Filipinos love to share. It’s part of our culture to share updates about our lives to our families and friends, and we like getting updates from them, too, so it’s not surprising that this trait is echoed in our online behavior.
Social networking in the Philippines is not limited to teenagers. In fact, Ros Juan, Social Media Director of Movent (formerly NetBooster Asia), a fully integrated digital advertising company, says that “Moms are an active demographic in social networking sites. In the Philippines, the most active demographic are females aged 18-35.”
So, what do these women share on social networks and which platforms do they use the most? According to Juan, the top social networking sites Filipino women use are Facebook, YouTube and Twitter. However, YouTube is mainly used for consuming video content and not much for sharing. Instagram and Pinterest are also gaining popularity.
Donna Donor, work-at-home mom to a six-year old son says “On Facebook, I usually share my daily adventures with my son, and I also get to be updated with my friends and relatives too.” Similarly, Melissa Encarnacion, a treasury manager and mom to two kids ages 8 and 5, says that Facebook “is where I like to post what is happening with me or my loved ones during the day, share good quotes that I find and keep in touch with my friends and family who are far away. Most of the people that I know are on Facebook so it's easier to find everyone there.”
There are also those who have discovered the benefits of having a Facebook page. According to Teresa Gumap-as Dumadag, an author, freelance writer and mom to two boys, “I think it's a must for business owners/mompreneurs to have a Facebook Page since it's here that most of their customers can be found.”
Twitter, on the other hand, is mostly used to keep track of news and current events. Nadia de Leon, a researcher with a two-year-old son says, “I love Twitter. You get to know what the latest news is just by browsing through your timeline.” Aside from that, Twitter is also used for faster interaction online. Vanessa Chua Salas, full-time homemaker and mom to a two-year-old boy says, “I've been using Facebook forever and I share almost everything there, but I've started using Twitter and discovered the joys of instant interaction with interesting people.”
Those who enjoy taking and sharing nice photos have found joy though in both Instagram and Pinterest. Instagram is gaining popularity because Filipinos are visual and love to share photos. Pinterest, on the other hand, is where women find inspiration for just about anything online. Ginger Arboleda, an events manager, blogger and mom to a three-month old daughter shares, “I love taking pictures of my newborn, who is such a fashionista. These networks are what I use in lieu of a scrapbook for my growing baby. I also love taking pictures of food and events, which I share as teasers for upcoming blog posts.”
With everything that moms are sharing online, where do we draw the line? Is there such a thing as oversharing?
According to Juan, there is, especially when it comes to 1) Frequency (sharing too often) and 2) Content (too personal or private information). Juan says that to avoid potential dangers, we should take note of what we share and who we share it with.

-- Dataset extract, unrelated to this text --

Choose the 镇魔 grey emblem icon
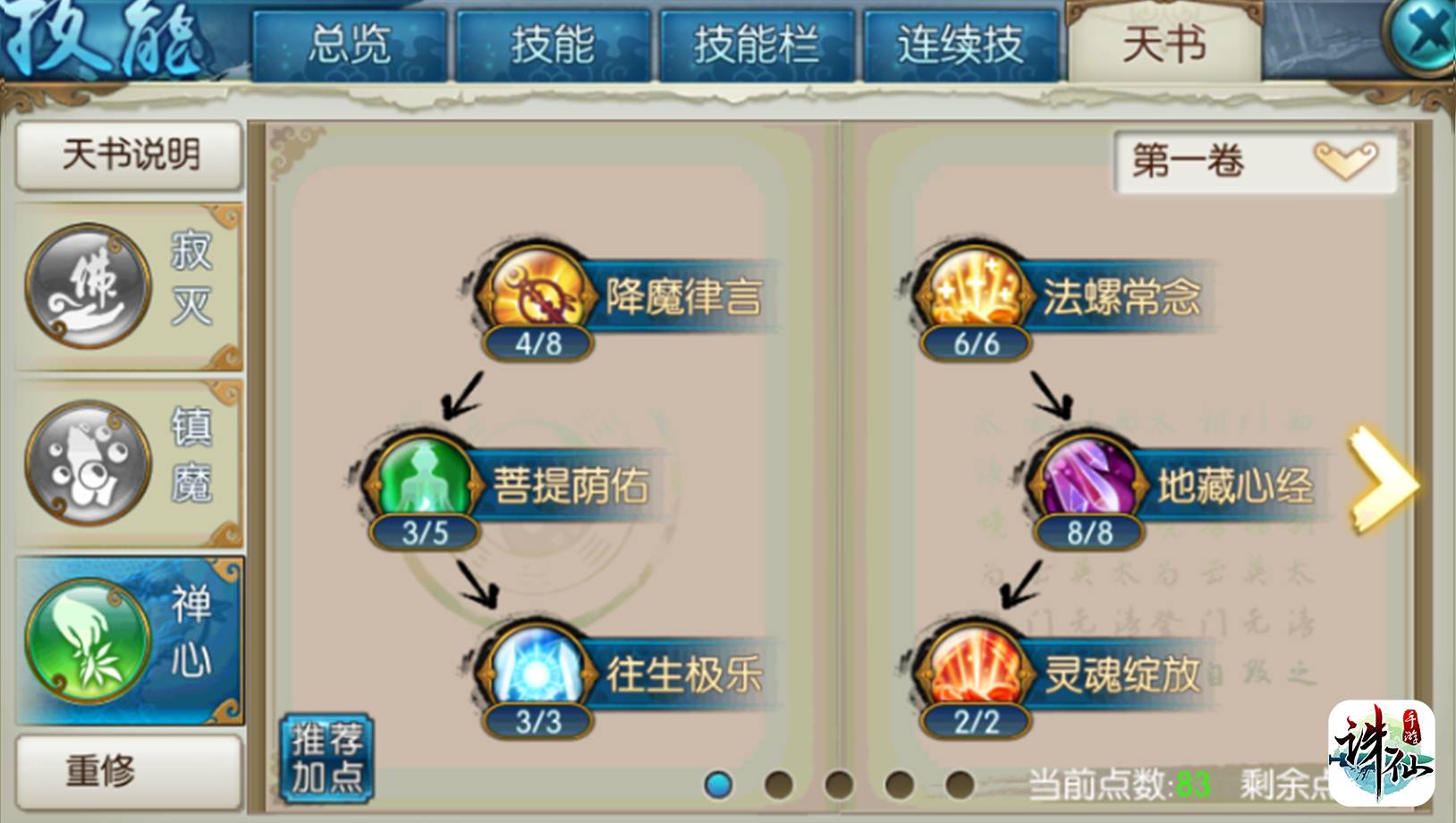Screen dimensions: 1456x823 (x=88, y=462)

To better safeguard yourself and your family, Juan shares these 10 social sharing rules to follow.
1. Read and understand the privacy settings of each social networking site you use.

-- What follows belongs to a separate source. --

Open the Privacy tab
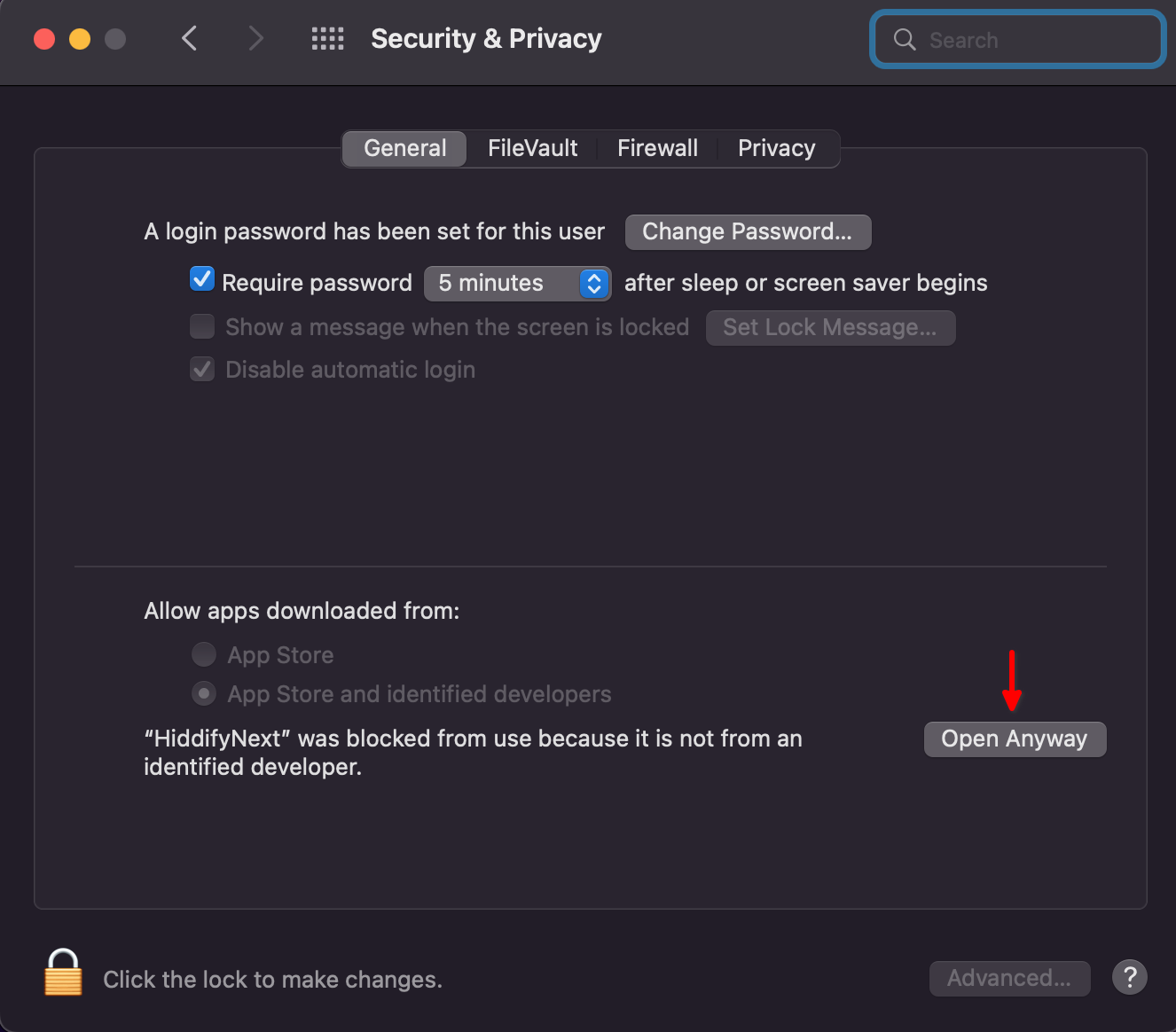The image size is (1176, 1032). click(776, 148)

2. Categorize your fans and followers.
3. Customize your privacy settings. Tweak them for posts that are meant for a limited audience.
4. If you'd like to keep in close contact with your family by sharing detailed information and lots of photos, consider social networking apps that have a limited audience like Path or WeChat.

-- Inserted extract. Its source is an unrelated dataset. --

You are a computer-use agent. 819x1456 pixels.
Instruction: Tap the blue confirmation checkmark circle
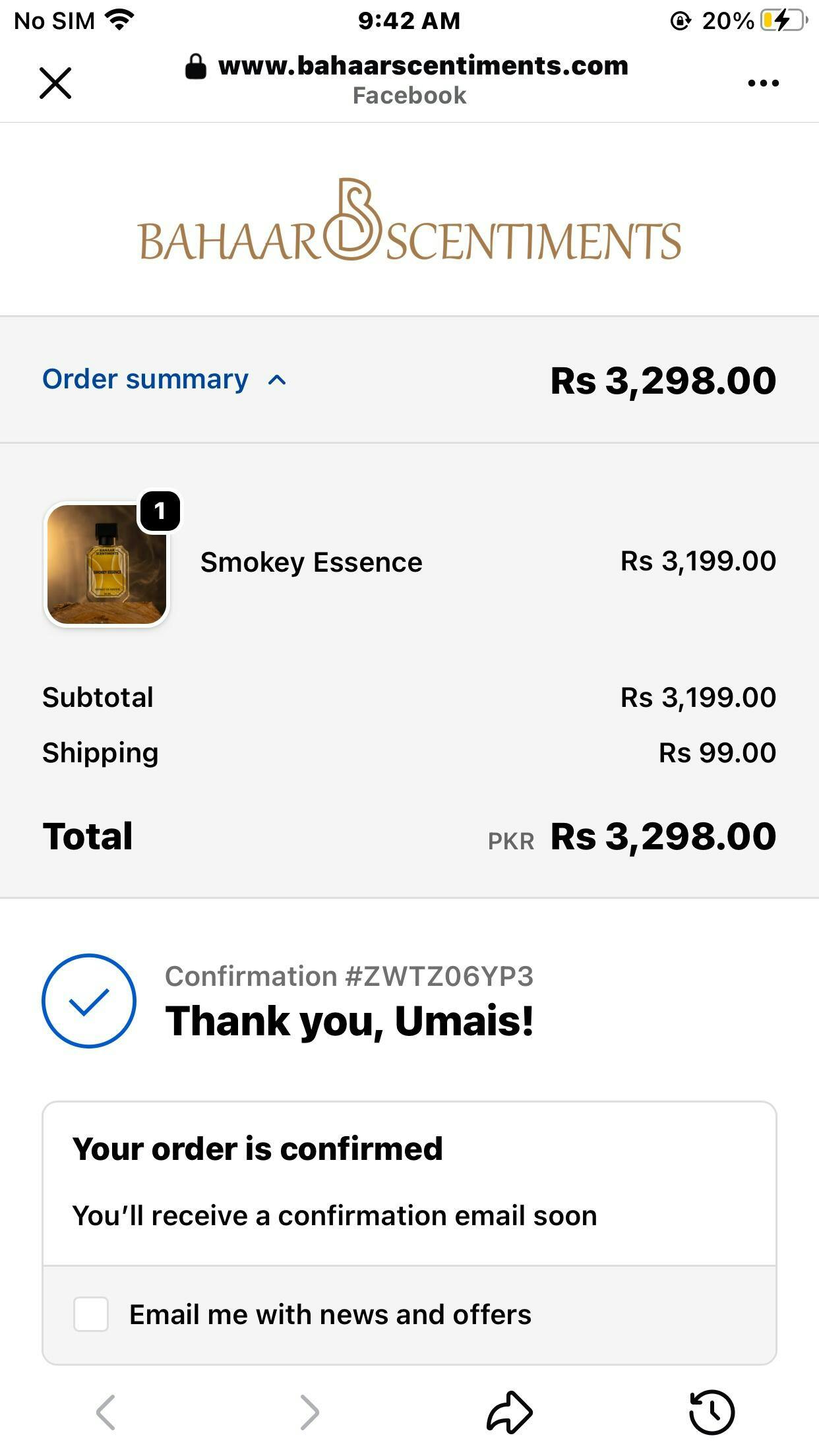pos(89,1001)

5. Choose your social networking sites carefully.
6. Periodically check who your Twitter followers are. Be selective on who you add as friends on Facebook. Know who you are interacting with online.
7. Think twice before you post anything. Likewise, be careful about clicking links. Make sure they are from reputable sources or sites.
8. Do not give other people access to your accounts.
9. Check what other people are posting about you. You may not be oversharing but other people might be oversharing about you.
10. Think about what you post about your children and who will see these posts. Just as you won’t willingly give private information to strangers, do the same online. Don’t post the name of your child’s school, your address, telephone numbers, etc.
Take these simple rules to heart to protect yourself and your family. While it’s fun taking photos, people don’t need to know every single activity you’re doing. Remember that social networking sites are public domain so be mindful of your audience’s feelings and sensibilities. When in doubt, just use your common sense.